25 anos do Maio maior

25 anos do Maio maior

Jerónimo de Sousa

Não se adivinhava a revolução de Abril. Mas nos primeiros meses do ano de 74 e quanto mais se aproximava o Dia Mundial do Trabalhador sentia-se nas fábricas, nos locais de trabalho, nos sindicatos com direcções verdadeiramente representativas, nas colectividades, nas escolas, nas conversas conspirativas que, apesar de proibido, estava em curso a preparação e realização de um grande 1º de Maio nas grandes cidades e locais de concentração operária.

Um grande movimento de massas

Estava em marcha um grande movimento de massas. Desde o final do ano de 73, mais de 100 mil trabalhadores de 200 empresas, 60 mil dos quais recorrendo à greve, desenvolviam processos de luta em torno de reivindicações imediatas.

A escalada da repressão fascista que se abatia sobre quadros do Partido e sindicalistas, o aumento das prisões e torturas e a apertada vigilância da PIDE junto das sedes dos sindicatos e das empresas onde os trabalhadores se destacavam pela sua combatividade e luta, eram reveladores da inquietação dos dirigentes da ditadura fascista e dos danos dos monopólios. Empresas houve, como a CUF, que aquartelaram durante meses uma força da GNR.

Em Março de 74, já o “Avante!” clandestino destacava na primeira página o apelo dirigido “aos trabalhadores, estudantes, intelectuais, soldados, marinheiros, antifascistas, para fazer do 1º de Maio uma jornada de luta contra a carestia de vida. Para fazer do 1º de Maio, também, uma jornada de luta pelas liberdades democráticas contra as guerras coloniais, pela independência nacional e pela paz”.

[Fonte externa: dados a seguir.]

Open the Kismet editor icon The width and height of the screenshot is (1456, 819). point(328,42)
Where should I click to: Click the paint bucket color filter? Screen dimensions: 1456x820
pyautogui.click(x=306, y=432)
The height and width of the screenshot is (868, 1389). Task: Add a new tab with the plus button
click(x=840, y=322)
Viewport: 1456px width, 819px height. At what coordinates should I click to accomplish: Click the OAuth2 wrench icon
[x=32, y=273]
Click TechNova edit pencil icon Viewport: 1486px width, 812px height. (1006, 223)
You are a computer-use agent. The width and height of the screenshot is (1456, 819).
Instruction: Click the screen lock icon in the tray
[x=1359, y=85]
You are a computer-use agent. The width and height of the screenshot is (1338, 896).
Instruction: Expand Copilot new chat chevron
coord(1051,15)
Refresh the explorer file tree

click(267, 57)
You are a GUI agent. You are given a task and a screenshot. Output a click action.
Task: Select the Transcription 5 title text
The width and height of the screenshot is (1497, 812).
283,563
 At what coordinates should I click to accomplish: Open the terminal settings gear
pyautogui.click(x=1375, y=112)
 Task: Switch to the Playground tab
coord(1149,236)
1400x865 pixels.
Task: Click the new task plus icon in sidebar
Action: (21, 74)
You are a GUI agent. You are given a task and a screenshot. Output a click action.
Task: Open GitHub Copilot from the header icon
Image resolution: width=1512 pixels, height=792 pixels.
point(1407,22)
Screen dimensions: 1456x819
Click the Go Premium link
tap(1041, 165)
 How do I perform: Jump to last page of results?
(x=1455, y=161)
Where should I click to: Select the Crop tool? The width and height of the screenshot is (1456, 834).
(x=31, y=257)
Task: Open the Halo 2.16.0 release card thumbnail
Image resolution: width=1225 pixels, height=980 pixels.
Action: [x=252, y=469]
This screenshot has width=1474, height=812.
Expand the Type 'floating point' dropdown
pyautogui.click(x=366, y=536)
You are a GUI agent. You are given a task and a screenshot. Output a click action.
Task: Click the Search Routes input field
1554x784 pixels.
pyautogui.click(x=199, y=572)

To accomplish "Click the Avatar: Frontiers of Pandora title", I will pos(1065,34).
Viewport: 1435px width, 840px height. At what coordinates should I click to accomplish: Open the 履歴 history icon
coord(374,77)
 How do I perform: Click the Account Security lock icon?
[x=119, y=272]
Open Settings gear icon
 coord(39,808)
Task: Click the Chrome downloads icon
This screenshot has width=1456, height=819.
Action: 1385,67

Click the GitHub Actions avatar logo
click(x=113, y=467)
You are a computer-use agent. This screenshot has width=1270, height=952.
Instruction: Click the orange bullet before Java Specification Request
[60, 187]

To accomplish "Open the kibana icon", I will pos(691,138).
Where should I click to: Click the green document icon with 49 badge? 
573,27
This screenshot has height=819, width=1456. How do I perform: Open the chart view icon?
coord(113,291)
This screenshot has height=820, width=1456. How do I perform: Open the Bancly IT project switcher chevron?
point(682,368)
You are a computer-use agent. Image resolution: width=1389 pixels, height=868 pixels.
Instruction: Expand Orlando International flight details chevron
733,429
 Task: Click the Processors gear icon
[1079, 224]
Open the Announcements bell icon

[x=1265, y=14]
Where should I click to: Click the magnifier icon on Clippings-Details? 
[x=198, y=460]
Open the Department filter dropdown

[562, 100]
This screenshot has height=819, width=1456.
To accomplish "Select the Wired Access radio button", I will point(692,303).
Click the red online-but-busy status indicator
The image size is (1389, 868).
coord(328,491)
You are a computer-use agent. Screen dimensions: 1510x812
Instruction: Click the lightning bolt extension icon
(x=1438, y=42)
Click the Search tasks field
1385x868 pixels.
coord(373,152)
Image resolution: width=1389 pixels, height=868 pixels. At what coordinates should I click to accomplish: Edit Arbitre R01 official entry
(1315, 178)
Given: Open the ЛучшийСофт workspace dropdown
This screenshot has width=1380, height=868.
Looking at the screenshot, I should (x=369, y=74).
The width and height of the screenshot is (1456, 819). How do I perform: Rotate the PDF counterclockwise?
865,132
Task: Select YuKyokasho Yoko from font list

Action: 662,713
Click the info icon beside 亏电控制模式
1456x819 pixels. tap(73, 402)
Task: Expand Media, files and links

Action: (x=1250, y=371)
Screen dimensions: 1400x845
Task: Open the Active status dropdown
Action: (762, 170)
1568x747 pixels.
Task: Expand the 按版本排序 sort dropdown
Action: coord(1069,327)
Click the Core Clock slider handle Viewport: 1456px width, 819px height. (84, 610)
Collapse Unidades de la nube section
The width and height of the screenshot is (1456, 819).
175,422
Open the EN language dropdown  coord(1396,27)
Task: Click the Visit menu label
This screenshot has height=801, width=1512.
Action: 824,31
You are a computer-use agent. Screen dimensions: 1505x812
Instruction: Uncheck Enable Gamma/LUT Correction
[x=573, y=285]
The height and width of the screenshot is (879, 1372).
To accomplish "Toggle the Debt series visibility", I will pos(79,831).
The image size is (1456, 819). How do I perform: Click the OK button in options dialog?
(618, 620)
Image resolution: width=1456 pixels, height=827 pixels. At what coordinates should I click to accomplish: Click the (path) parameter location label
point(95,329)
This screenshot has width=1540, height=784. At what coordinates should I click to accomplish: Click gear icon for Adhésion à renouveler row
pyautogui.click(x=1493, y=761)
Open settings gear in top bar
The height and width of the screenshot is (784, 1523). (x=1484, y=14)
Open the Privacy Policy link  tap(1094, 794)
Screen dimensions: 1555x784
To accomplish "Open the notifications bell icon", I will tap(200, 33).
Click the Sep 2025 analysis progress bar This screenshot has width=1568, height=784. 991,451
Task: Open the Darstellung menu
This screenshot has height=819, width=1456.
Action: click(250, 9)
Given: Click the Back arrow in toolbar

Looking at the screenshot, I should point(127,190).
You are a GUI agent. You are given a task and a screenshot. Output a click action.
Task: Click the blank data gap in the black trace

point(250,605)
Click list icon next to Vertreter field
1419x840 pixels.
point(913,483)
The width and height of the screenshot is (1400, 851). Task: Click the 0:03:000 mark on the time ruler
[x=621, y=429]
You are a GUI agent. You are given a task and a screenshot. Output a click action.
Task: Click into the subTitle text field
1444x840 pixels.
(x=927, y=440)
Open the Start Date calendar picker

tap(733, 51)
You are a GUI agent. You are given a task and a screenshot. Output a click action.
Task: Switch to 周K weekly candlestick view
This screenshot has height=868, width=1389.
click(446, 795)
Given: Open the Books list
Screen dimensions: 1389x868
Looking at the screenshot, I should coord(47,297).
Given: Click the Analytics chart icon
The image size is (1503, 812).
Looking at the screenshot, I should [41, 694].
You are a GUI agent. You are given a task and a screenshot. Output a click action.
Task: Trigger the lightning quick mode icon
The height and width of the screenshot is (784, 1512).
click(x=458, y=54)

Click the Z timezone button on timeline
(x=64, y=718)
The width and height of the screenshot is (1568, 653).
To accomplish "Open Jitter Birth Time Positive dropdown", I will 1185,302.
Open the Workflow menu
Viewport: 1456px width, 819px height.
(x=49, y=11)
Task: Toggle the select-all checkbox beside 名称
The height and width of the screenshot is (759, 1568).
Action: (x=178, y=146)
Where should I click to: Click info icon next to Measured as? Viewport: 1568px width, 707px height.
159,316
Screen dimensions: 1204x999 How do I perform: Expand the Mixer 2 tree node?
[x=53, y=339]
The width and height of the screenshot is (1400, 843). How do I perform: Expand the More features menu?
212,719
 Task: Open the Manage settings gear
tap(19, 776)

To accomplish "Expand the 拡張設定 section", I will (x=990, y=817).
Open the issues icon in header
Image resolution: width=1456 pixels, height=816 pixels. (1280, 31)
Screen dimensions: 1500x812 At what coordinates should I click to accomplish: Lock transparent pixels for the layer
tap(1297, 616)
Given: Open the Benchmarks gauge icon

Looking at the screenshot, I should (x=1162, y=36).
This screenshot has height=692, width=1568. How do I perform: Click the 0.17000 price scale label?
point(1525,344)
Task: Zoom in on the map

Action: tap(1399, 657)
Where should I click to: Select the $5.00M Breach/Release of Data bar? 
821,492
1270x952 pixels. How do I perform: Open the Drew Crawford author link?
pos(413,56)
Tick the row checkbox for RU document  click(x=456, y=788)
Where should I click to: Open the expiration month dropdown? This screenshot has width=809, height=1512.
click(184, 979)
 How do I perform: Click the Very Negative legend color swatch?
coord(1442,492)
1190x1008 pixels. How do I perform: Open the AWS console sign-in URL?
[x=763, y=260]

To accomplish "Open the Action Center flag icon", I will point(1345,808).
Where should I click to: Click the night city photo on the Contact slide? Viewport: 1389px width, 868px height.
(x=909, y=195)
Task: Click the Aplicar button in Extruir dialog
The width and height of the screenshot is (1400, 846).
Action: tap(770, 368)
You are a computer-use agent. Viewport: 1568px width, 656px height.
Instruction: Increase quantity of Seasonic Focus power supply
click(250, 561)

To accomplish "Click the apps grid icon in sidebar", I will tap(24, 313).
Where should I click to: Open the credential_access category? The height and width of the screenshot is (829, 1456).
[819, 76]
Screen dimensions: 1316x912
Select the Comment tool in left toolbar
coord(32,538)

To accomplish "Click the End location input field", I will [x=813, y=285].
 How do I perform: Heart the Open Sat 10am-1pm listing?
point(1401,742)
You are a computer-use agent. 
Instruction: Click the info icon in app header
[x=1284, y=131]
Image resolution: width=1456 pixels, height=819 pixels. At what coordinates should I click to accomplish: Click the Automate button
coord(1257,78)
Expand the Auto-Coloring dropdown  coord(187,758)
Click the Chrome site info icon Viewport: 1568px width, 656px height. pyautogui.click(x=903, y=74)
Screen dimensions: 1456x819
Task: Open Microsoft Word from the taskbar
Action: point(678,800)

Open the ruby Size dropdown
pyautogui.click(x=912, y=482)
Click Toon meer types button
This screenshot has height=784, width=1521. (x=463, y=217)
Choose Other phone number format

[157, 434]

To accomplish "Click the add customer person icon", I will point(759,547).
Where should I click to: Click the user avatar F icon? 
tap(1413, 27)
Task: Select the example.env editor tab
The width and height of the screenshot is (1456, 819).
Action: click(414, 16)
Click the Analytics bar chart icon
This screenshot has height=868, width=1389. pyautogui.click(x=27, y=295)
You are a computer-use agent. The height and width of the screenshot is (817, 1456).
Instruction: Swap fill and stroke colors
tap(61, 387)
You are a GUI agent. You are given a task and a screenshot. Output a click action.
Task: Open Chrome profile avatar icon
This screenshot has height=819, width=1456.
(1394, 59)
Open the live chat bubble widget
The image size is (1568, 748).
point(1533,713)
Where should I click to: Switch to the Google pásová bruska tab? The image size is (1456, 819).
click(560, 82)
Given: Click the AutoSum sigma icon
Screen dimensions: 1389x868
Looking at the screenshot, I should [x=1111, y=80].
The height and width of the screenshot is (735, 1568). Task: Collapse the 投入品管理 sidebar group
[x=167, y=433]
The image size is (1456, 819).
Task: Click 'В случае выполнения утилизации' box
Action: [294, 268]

Entretanto, a Intersindical, constituída em Outubro de 70, desenvolvia uma intensa actividade nos meses de Fevereiro, Março e Abril, apesar do aumento das pressões e vigilância da polícia política. O Sindicato dos Metalúrgicos de Lisboa, em articulação com a Intersindical e outros sindicatos do sector, designadamente do Porto, Braga e Leiria, potenciavam a mobilização para o 1º de Maio através da reivindicação unificadora “de um salário mínimo justo e digno de 6.000$00”, despoletando fortes movimentos reivindicativos em muitas empresas e realizando grandes Assembleias operárias. Os negociadores sindicais (na altura Sérgio Ribeiro e Carlos Carvalhas), sempre em minoria na composição das mesas negociais corporativas, desempenhavam um importante papel na conquista de novos direitos contratuais e na denúncia do Ministério das Corporações face à defesa que faziam dos interesses do patronato. Esta nova consciência das massas sobre a responsabilidade e a natureza do regime fascista comprova-se com o exemplo da realização em Março, na Voz do Operário, de uma Assembleia de Metalúrgicos, em que o comandante do fortíssimo destacamento de polícia, que cercava o edifício e invadiu a sala e o palco, punha como condição: "falem mal dos patrões mas não falem mal do Governo, se não…"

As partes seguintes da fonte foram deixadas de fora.